TASK REQUIREMENTS:
Provide an exact copy of the data, excluding the images.

RECORDS PROVIDED:
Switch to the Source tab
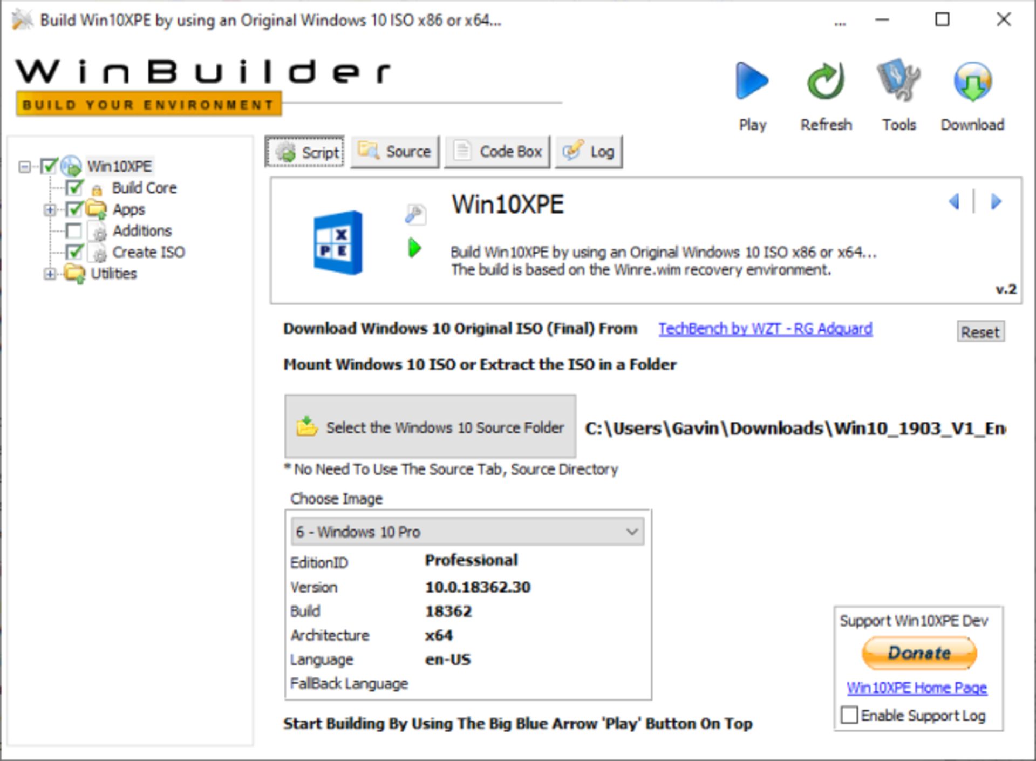This screenshot has height=761, width=1036. (x=395, y=152)
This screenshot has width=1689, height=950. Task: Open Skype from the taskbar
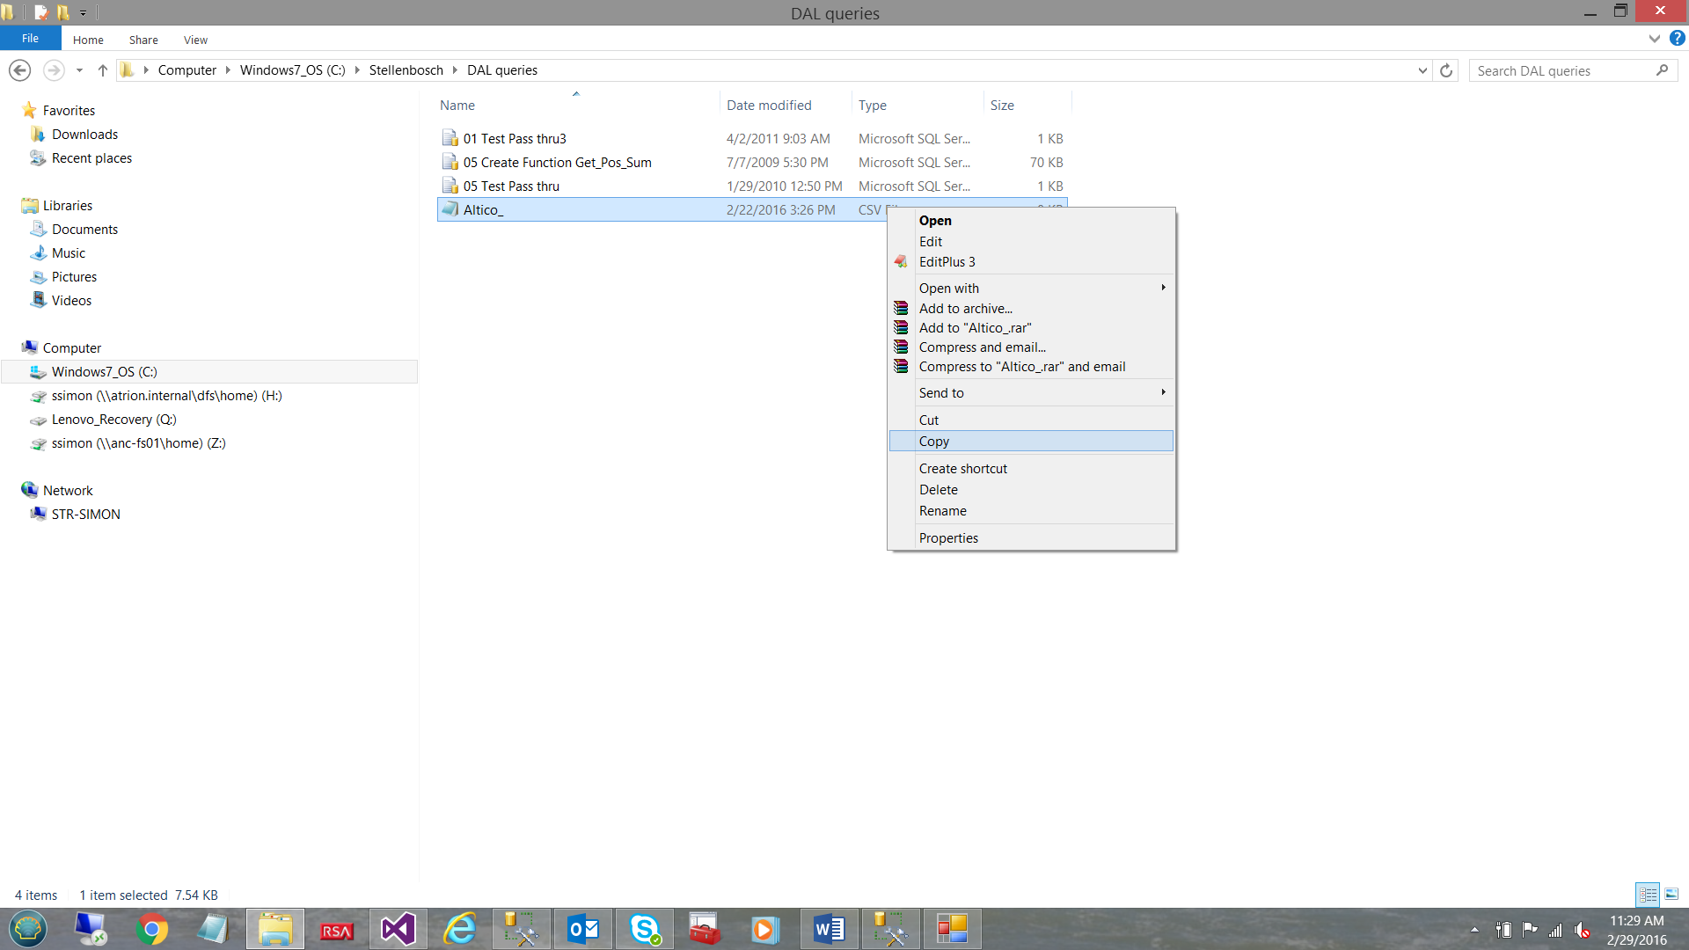click(644, 928)
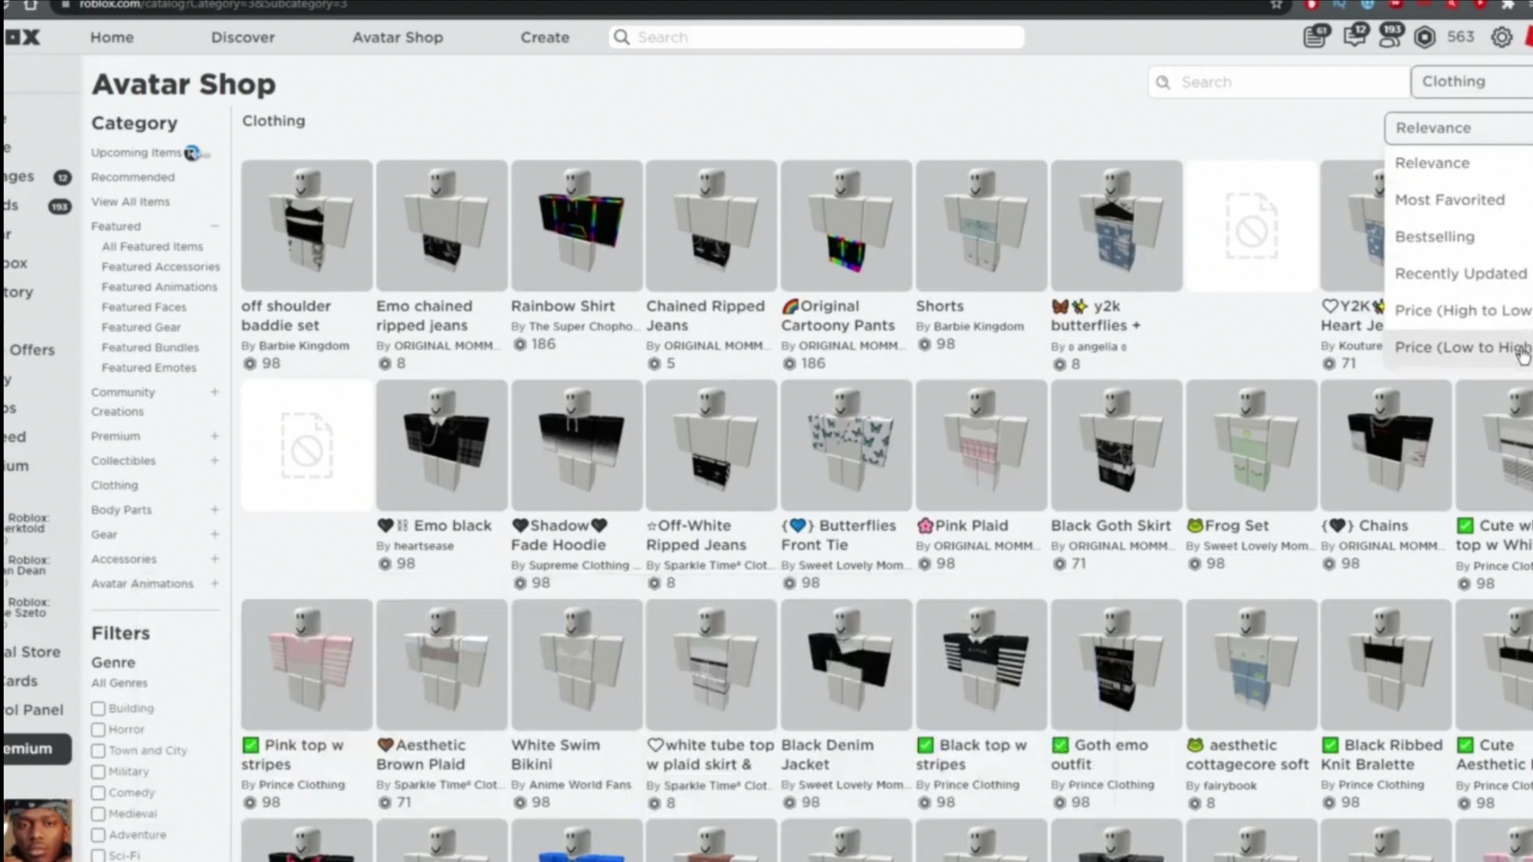Collapse the Featured category section
The height and width of the screenshot is (862, 1533).
[x=214, y=227]
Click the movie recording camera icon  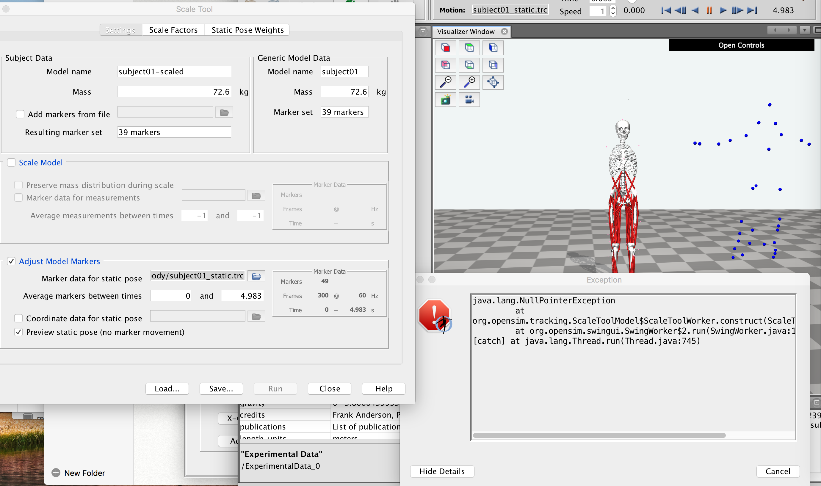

REPLY:
Switch to the Source tab
This screenshot has height=761, width=1036. (x=395, y=152)
This screenshot has width=1689, height=950. Task: Open Skype from the taskbar
click(644, 928)
Collapse the Featured category section
The height and width of the screenshot is (862, 1533).
[x=214, y=227]
Click the movie recording camera icon  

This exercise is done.